====== Source data ======
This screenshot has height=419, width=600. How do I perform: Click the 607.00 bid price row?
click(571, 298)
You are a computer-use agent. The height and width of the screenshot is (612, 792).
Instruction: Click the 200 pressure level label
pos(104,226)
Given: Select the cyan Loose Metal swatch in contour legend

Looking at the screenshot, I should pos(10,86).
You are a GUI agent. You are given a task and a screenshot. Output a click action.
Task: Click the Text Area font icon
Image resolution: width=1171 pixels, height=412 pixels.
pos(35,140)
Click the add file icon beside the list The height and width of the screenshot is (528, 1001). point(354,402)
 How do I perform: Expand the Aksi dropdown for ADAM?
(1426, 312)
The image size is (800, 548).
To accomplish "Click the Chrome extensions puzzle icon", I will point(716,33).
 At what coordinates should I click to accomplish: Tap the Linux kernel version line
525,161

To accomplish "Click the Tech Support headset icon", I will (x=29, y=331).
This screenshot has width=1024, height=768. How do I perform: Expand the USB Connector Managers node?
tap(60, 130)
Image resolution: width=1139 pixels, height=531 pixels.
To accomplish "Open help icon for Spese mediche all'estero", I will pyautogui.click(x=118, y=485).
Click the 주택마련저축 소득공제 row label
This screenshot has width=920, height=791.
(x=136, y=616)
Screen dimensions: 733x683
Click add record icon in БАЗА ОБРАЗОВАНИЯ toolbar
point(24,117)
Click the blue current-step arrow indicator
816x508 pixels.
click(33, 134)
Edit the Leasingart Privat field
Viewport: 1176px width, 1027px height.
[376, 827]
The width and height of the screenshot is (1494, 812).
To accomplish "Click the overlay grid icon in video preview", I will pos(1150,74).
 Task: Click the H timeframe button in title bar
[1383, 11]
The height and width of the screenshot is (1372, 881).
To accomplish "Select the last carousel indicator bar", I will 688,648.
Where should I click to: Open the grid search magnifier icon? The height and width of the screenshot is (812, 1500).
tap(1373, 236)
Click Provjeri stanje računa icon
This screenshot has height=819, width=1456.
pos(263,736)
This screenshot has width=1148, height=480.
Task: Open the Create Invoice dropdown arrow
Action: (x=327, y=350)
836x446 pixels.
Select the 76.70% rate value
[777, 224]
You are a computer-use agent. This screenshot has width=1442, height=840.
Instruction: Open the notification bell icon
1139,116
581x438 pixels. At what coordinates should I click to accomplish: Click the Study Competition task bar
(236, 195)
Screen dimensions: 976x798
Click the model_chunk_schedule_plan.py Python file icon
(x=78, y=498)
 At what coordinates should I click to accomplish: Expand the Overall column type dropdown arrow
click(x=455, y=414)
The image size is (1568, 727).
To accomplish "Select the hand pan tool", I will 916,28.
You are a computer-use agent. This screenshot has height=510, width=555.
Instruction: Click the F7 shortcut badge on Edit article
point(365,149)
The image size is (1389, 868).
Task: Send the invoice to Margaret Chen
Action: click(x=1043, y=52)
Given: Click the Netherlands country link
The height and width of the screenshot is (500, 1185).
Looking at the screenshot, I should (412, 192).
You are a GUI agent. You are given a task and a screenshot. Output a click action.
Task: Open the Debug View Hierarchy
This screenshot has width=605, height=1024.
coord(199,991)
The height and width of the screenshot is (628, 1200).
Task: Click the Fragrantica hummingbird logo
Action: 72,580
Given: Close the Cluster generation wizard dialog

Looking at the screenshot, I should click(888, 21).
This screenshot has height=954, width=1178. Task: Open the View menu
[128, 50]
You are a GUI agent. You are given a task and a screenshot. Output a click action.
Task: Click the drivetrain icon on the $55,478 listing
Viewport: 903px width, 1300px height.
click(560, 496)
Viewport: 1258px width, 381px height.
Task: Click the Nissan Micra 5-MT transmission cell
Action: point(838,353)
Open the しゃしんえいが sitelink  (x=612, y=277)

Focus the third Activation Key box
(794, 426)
======
**Aim of the task:** All of the entries above need to be retyped exactly.

**Written response:**
This screenshot has height=419, width=600. How do I perform: Click the 607.00 bid price row?
click(571, 298)
You are a computer-use agent. The height and width of the screenshot is (612, 792).
Instruction: Click the 200 pressure level label
pos(104,226)
Given: Select the cyan Loose Metal swatch in contour legend

Looking at the screenshot, I should pos(10,86).
You are a GUI agent. You are given a task and a screenshot. Output a click action.
Task: Click the Text Area font icon
Image resolution: width=1171 pixels, height=412 pixels.
pos(35,140)
Click the add file icon beside the list The height and width of the screenshot is (528, 1001). point(354,402)
 How do I perform: Expand the Aksi dropdown for ADAM?
(1426, 312)
The image size is (800, 548).
To accomplish "Click the Chrome extensions puzzle icon", I will point(716,33).
 At what coordinates should I click to accomplish: Tap the Linux kernel version line
525,161

To accomplish "Click the Tech Support headset icon", I will (x=29, y=331).
This screenshot has width=1024, height=768. How do I perform: Expand the USB Connector Managers node?
tap(60, 130)
Image resolution: width=1139 pixels, height=531 pixels.
To accomplish "Open help icon for Spese mediche all'estero", I will pyautogui.click(x=118, y=485).
Click the 주택마련저축 소득공제 row label
This screenshot has width=920, height=791.
(x=136, y=616)
Screen dimensions: 733x683
Click add record icon in БАЗА ОБРАЗОВАНИЯ toolbar
point(24,117)
Click the blue current-step arrow indicator
816x508 pixels.
click(33, 134)
Edit the Leasingart Privat field
Viewport: 1176px width, 1027px height.
[376, 827]
The width and height of the screenshot is (1494, 812).
To accomplish "Click the overlay grid icon in video preview", I will pos(1150,74).
 Task: Click the H timeframe button in title bar
[1383, 11]
The height and width of the screenshot is (1372, 881).
To accomplish "Select the last carousel indicator bar", I will 688,648.
Where should I click to: Open the grid search magnifier icon? The height and width of the screenshot is (812, 1500).
tap(1373, 236)
Click Provjeri stanje računa icon
This screenshot has height=819, width=1456.
pos(263,736)
This screenshot has width=1148, height=480.
Task: Open the Create Invoice dropdown arrow
Action: (x=327, y=350)
836x446 pixels.
Select the 76.70% rate value
[777, 224]
You are a computer-use agent. This screenshot has width=1442, height=840.
Instruction: Open the notification bell icon
1139,116
581x438 pixels. At what coordinates should I click to accomplish: Click the Study Competition task bar
(236, 195)
Screen dimensions: 976x798
Click the model_chunk_schedule_plan.py Python file icon
(x=78, y=498)
 At what coordinates should I click to accomplish: Expand the Overall column type dropdown arrow
click(x=455, y=414)
The image size is (1568, 727).
To accomplish "Select the hand pan tool", I will 916,28.
You are a computer-use agent. This screenshot has height=510, width=555.
Instruction: Click the F7 shortcut badge on Edit article
point(365,149)
The image size is (1389, 868).
Task: Send the invoice to Margaret Chen
Action: click(x=1043, y=52)
Given: Click the Netherlands country link
The height and width of the screenshot is (500, 1185).
Looking at the screenshot, I should (412, 192).
You are a GUI agent. You are given a task and a screenshot. Output a click action.
Task: Open the Debug View Hierarchy
This screenshot has width=605, height=1024.
coord(199,991)
The height and width of the screenshot is (628, 1200).
Task: Click the Fragrantica hummingbird logo
Action: 72,580
Given: Close the Cluster generation wizard dialog

Looking at the screenshot, I should click(888, 21).
This screenshot has height=954, width=1178. Task: Open the View menu
[128, 50]
You are a GUI agent. You are given a task and a screenshot. Output a click action.
Task: Click the drivetrain icon on the $55,478 listing
Viewport: 903px width, 1300px height.
click(560, 496)
Viewport: 1258px width, 381px height.
Task: Click the Nissan Micra 5-MT transmission cell
Action: point(838,353)
Open the しゃしんえいが sitelink  (x=612, y=277)

Focus the third Activation Key box
(794, 426)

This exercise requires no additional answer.